Stored data:
--------

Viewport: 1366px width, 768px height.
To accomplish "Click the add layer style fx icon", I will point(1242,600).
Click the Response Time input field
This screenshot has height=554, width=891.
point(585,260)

--------

The records above are to be printed in full, exactly as they appear.

## Answer to the exercise:
Viewport: 1366px width, 768px height.
To accomplish "Click the add layer style fx icon", I will point(1242,600).
Click the Response Time input field
This screenshot has height=554, width=891.
point(585,260)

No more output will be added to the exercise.